> **Exercise description**: Can you print the crude oil market commentary below word for word, in full?

> **Passage**:
+ + + +
The crude oil market continues to see a lot of noisy behavior, as we continue to see a lot of noisy behavior. The oil market is one that I believe will be stronger next year, but this time of year makes it likely that we will just hang about.
The West Texas Intermediate crude oil market has shown itself to be somewhat sideways during the early hours on Monday as we are hanging around at the top of the overall consolidation range. All things being equal, this is a market that I think continues to look at the $72.50 level above as a potential barrier. If we can break above that level, then we will take on the 200-day EMA next. All of this being said, I do believe that crude oil will rally early next year.
However, I don’t necessarily think that you throw a ton of money into the market right now. Short-term dips could be bought into, I suppose. If you are a short-term trader, the relative strength index is neutral, but the stochastic oscillator is a little overbought. So, a lot of this is going to come down to, are we range-bound or are we not? I suspect we’re probably still range-bound for a little bit. So, buying on the dips will be how I play this.
+ + + +
> **Raw data**:
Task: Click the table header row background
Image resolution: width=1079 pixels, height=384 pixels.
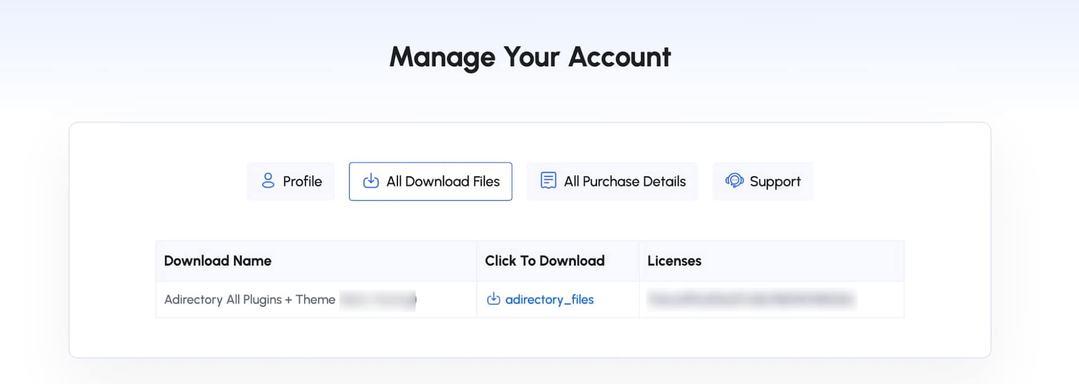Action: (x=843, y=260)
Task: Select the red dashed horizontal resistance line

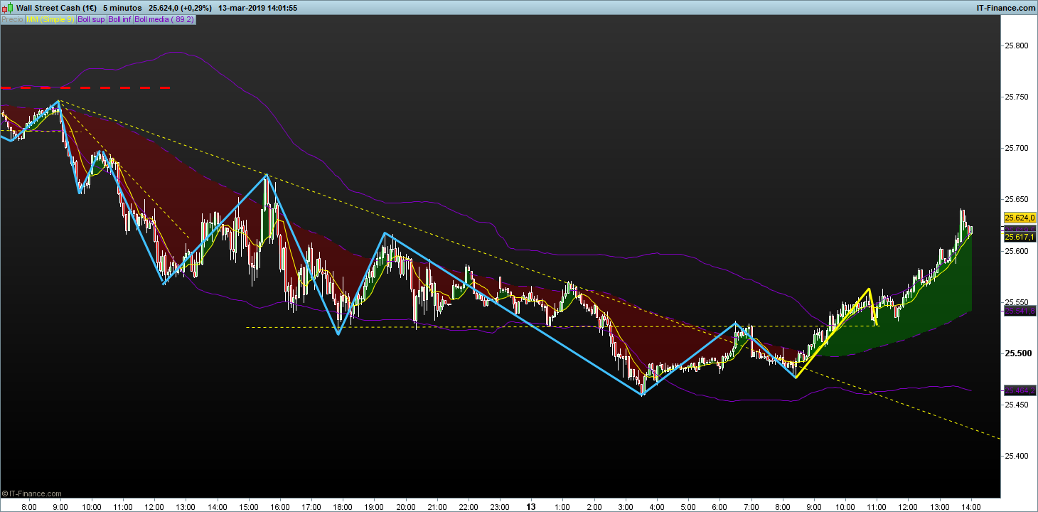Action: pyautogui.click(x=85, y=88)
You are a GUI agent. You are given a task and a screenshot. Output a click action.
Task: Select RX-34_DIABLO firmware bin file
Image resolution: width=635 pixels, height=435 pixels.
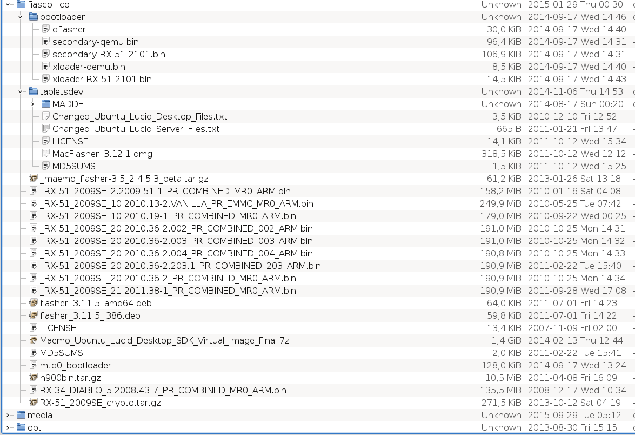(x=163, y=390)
+ + + +
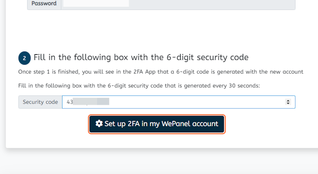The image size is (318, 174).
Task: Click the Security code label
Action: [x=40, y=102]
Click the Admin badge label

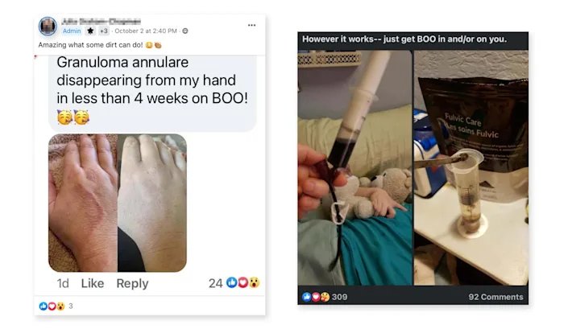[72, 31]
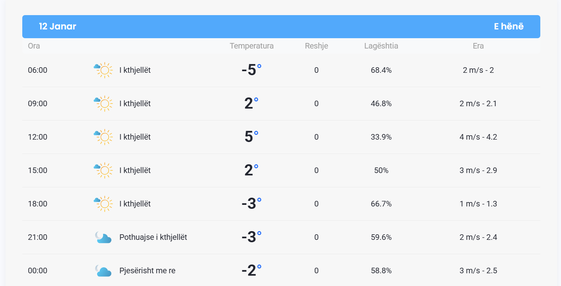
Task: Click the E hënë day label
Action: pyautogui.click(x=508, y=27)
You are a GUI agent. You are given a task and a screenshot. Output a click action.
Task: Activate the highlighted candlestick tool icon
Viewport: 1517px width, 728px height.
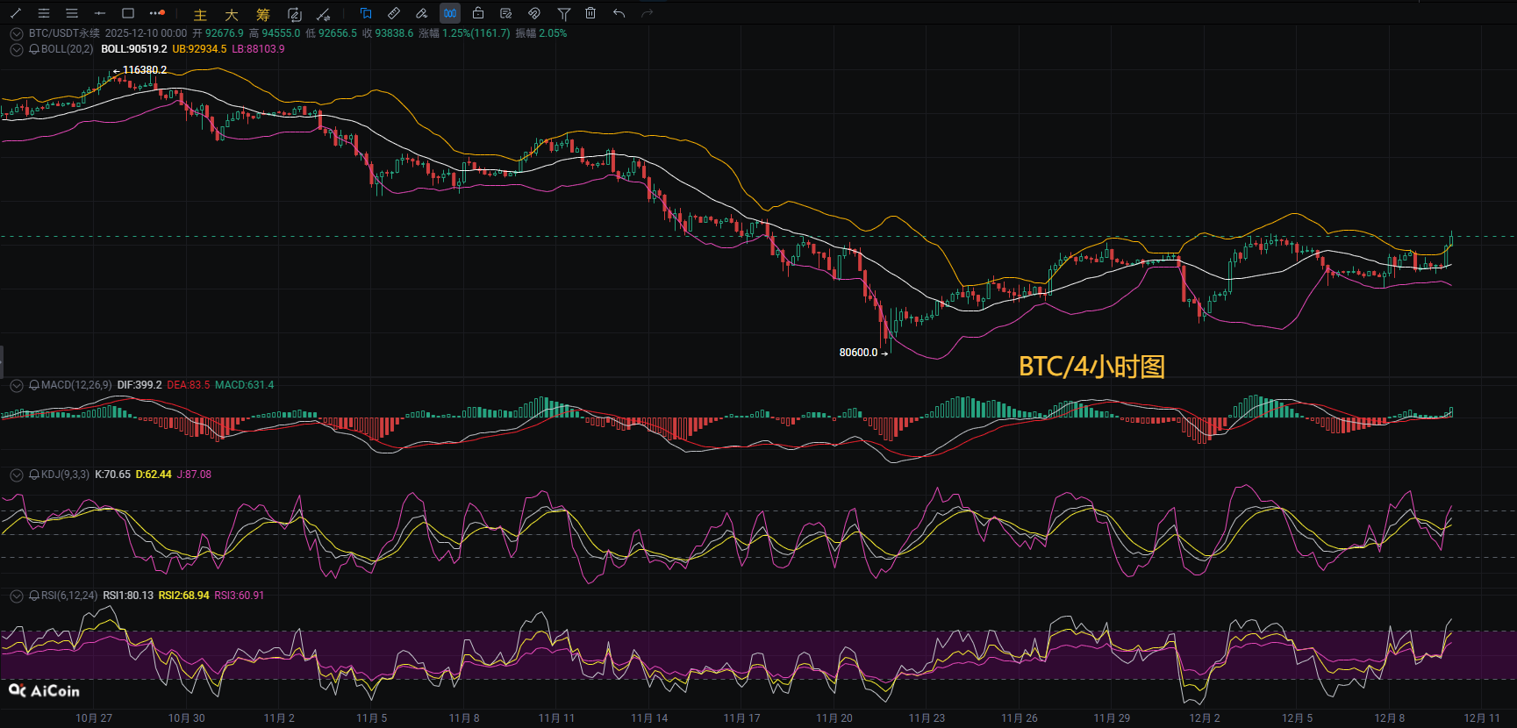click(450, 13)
+ + + +
> **Result for this exercise**:
The crude oil market continues to see a lot of noisy behavior, as we continue to see a lot of noisy behavior. The oil market is one that I believe will be stronger next year, but this time of year makes it likely that we will just hang about.
The West Texas Intermediate crude oil market has shown itself to be somewhat sideways during the early hours on Monday as we are hanging around at the top of the overall consolidation range. All things being equal, this is a market that I think continues to look at the $72.50 level above as a potential barrier. If we can break above that level, then we will take on the 200-day EMA next. All of this being said, I do believe that crude oil will rally early next year.
However, I don’t necessarily think that you throw a ton of money into the market right now. Short-term dips could be bought into, I suppose. If you are a short-term trader, the relative strength index is neutral, but the stochastic oscillator is a little overbought. So, a lot of this is going to come down to, are we range-bound or are we not? I suspect we’re probably still range-bound for a little bit. So, buying on the dips will be how I play this.